Anytime. Glad to oblige.
Not so. You're choosing to compare on company's tablet [Apple's iPad] to many other company's tablets; Dell, HP, etc. Let's compare company to company to be fair. Not Apple to dozens of other tech companies.
Android? Not many... It’s a phone OS, not an MP3 player manufacturer or standalone brand. Perhaps you’re not aware of that?
Yes, I think I will go with Apple too. I saw a video on the Internet yesterday. A software developer said that Apple's iPhone was the easiest mobile to develop applications for because there was one hardware platform and one operating system. The Android market was more difficult because each vender has multiple types of hardware with different versions of the operating system. And then when they do update the OS, the apps may fail.
I think Apple really has the right strategy here--vertical integration of hardware, operating system and applications.
I’m aware.
Consistently throughout all of your arguments, you compare one company, Apple, to the combined field of competitors.
Your arguments do not hold up as a result.
You mean video conferencing on a phone? It’s been done for quite a while now, and it’s fully integrated as well, once you download an app.
Unless you mean the act of downloading an app is the problem?
All obscurities and not viable nor commercially successful, PugetSoundSoldier. You’ve got quite the list of every picayune instance, speaking of revisionist history. You know quite well the extremely lucrative agreement between Apple and Xerox PARC. I’m just surprised you didn’t resort to the venerable old saw that Apple “stole” it.

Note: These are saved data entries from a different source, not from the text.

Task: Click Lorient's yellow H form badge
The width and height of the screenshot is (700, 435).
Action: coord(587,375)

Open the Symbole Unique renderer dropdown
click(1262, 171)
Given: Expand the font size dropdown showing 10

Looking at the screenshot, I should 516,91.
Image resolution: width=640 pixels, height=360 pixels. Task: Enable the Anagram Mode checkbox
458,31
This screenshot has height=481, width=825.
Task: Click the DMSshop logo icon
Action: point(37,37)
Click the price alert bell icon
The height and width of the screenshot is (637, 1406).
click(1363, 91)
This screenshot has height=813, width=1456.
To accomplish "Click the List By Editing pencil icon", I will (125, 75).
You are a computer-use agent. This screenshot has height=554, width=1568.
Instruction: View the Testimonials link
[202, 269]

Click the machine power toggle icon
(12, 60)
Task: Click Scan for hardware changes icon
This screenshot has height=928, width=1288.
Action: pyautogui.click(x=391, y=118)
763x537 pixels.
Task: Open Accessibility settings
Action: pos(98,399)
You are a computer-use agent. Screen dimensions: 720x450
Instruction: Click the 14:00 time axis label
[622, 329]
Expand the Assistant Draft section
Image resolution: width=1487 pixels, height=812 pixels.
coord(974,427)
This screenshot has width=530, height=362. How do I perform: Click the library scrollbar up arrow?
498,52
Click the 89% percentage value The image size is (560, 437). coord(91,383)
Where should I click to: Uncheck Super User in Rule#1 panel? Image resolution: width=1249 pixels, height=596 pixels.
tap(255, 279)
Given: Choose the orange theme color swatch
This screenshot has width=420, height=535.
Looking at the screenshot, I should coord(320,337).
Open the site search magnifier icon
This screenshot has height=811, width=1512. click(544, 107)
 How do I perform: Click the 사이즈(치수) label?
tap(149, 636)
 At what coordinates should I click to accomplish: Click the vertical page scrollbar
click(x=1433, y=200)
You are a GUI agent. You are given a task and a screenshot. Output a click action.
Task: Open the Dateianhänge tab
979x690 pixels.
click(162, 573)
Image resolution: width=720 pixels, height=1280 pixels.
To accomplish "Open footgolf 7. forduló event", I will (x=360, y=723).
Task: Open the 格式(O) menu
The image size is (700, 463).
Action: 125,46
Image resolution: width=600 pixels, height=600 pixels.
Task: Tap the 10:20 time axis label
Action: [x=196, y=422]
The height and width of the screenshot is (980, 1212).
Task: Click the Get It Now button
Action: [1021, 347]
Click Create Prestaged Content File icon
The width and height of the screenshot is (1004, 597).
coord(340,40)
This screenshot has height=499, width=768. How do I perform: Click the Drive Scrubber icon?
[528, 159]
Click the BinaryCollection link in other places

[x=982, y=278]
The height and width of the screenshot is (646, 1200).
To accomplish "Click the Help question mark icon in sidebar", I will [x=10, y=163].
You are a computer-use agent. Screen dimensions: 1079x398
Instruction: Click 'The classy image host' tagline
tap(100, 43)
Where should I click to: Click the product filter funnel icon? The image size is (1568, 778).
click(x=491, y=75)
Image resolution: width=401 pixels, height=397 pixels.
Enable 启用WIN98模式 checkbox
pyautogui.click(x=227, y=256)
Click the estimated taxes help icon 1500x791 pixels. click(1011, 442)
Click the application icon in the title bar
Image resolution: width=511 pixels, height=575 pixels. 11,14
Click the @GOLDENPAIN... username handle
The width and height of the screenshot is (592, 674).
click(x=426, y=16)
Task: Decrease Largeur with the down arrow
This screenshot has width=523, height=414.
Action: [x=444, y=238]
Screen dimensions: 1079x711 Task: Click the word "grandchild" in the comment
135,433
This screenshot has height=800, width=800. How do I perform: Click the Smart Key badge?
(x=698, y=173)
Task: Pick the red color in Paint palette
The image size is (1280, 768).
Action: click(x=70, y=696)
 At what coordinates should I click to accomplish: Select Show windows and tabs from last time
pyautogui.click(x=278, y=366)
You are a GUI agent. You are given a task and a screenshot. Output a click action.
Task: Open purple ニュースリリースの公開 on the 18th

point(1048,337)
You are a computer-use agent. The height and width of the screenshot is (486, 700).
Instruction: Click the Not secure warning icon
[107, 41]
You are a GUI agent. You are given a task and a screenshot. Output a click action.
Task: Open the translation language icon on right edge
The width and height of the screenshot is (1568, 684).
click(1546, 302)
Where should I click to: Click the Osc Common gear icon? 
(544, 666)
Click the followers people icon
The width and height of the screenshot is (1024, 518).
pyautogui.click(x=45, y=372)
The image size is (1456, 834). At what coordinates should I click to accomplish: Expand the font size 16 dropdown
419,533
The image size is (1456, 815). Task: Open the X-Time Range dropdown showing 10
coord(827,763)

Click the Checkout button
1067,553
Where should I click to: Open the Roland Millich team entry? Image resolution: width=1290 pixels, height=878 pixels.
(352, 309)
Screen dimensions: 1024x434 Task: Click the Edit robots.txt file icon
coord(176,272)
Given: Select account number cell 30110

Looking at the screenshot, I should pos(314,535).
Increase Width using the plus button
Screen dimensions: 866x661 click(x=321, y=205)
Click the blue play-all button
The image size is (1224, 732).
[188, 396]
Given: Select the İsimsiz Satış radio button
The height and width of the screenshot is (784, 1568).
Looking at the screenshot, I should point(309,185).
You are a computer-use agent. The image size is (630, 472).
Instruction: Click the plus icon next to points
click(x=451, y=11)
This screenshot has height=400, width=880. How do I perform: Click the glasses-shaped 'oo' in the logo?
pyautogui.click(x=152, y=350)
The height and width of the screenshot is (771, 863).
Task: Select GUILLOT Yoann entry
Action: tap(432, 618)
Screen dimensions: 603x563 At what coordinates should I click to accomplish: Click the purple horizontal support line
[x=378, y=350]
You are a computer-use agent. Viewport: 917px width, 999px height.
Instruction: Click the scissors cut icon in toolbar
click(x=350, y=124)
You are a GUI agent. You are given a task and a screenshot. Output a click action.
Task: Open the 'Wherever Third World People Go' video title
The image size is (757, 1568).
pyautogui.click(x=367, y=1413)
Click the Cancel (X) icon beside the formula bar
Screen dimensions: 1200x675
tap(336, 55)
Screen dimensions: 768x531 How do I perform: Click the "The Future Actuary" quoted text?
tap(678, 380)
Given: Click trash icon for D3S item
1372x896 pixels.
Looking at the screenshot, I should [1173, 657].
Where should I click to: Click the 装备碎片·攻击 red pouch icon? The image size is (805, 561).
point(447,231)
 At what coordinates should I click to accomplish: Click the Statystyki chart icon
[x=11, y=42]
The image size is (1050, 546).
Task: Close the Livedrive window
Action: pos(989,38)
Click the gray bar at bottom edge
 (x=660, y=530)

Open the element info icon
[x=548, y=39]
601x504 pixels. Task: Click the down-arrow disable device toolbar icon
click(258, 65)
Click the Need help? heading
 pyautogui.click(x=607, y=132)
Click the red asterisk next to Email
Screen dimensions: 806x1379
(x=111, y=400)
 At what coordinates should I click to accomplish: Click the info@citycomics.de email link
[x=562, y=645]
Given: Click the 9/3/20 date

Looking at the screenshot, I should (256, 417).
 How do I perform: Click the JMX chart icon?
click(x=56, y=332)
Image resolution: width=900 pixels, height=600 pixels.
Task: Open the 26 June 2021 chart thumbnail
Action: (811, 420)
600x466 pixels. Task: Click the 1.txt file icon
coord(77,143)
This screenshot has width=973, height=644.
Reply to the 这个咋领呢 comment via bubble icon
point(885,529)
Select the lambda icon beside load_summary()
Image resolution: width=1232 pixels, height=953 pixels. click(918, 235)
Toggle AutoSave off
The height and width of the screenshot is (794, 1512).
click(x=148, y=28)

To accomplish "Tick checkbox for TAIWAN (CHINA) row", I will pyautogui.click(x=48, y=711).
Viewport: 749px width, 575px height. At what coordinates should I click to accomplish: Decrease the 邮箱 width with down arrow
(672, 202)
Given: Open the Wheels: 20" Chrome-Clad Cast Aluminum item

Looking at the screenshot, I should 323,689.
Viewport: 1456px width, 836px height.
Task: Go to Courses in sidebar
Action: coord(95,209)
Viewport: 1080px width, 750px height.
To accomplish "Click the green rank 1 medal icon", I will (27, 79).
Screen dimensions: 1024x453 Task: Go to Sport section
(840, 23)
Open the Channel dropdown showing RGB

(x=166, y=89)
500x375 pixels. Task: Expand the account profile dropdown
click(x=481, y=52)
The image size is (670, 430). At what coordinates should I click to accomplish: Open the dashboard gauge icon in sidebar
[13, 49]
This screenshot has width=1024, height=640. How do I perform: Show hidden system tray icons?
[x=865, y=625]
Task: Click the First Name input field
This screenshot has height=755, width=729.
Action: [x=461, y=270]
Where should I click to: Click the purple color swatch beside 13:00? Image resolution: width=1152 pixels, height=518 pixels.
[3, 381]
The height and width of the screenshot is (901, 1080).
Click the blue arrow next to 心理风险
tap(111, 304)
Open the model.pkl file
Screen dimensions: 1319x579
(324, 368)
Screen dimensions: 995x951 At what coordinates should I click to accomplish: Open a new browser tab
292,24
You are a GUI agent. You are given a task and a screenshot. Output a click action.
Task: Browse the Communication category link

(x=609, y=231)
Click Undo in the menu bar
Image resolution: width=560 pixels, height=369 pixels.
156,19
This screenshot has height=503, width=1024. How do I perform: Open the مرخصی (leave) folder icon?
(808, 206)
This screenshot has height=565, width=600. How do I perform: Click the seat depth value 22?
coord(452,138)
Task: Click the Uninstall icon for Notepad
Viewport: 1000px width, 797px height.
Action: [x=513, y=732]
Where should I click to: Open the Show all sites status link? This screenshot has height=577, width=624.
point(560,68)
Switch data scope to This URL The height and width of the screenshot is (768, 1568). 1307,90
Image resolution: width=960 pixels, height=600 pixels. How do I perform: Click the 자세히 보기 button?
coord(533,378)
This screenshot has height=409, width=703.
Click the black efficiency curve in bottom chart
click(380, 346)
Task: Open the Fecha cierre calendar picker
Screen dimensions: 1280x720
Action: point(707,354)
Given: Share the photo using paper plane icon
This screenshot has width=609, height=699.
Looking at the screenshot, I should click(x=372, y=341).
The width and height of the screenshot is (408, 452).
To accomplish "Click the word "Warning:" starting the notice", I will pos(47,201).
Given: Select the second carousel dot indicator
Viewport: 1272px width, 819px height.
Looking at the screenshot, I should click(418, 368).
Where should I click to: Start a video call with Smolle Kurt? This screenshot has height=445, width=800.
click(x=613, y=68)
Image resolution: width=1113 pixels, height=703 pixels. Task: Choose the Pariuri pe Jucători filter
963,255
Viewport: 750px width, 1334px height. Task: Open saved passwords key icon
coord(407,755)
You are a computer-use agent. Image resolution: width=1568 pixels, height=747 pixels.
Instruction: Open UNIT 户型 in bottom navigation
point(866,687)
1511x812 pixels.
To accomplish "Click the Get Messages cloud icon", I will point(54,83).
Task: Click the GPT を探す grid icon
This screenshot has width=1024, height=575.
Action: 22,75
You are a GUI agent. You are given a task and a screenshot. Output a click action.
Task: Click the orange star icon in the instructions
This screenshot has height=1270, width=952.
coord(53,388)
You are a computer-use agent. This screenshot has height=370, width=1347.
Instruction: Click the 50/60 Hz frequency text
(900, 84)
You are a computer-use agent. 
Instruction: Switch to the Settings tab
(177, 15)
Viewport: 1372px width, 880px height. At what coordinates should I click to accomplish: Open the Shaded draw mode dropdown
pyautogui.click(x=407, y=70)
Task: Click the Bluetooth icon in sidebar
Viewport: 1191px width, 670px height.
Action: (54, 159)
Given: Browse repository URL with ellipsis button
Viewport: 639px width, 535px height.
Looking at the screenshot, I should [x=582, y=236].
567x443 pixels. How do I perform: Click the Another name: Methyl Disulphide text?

Never understood that one, unless it’s just noise to counteract the very well known stealing that went on in the other direction.
You recite “tablets” as if these remotely compare. They don’t, not in form, not in function. No touchscreen, let alone multitouch. Speaking of tired old saws, you’re riding the single button mouse hobbyhorse again, knowing full well that multibutton mice have always worked with a Mac. Do you still have your OEM mouse, or did you buy a better one?
Of course the Windows PC didn’t have an “apple” key. What, do you think they’re that stupid? It’s trademarked in addition to patents. You’ll note that the substitute key for the same function does the same thing, though, if you’re honest.
Where is Chuckie’s WSIWYG computer, PugetSoundSoldier? Is there even an example gathering dust in some display window down the road from you at Redmond?
And when you’re out and about? How about then?
And I guess you have a jailbroken iPod Touch since Apple has banned all WIFI sniffers from their App Store. Not to mention that if you use someone else’s WIFI point that is breaking the law...
I dunno, just seems like it would be easier to use video conferencing anywhere and everywhere, and also one that inter-operates with open standards (not just FaceTime).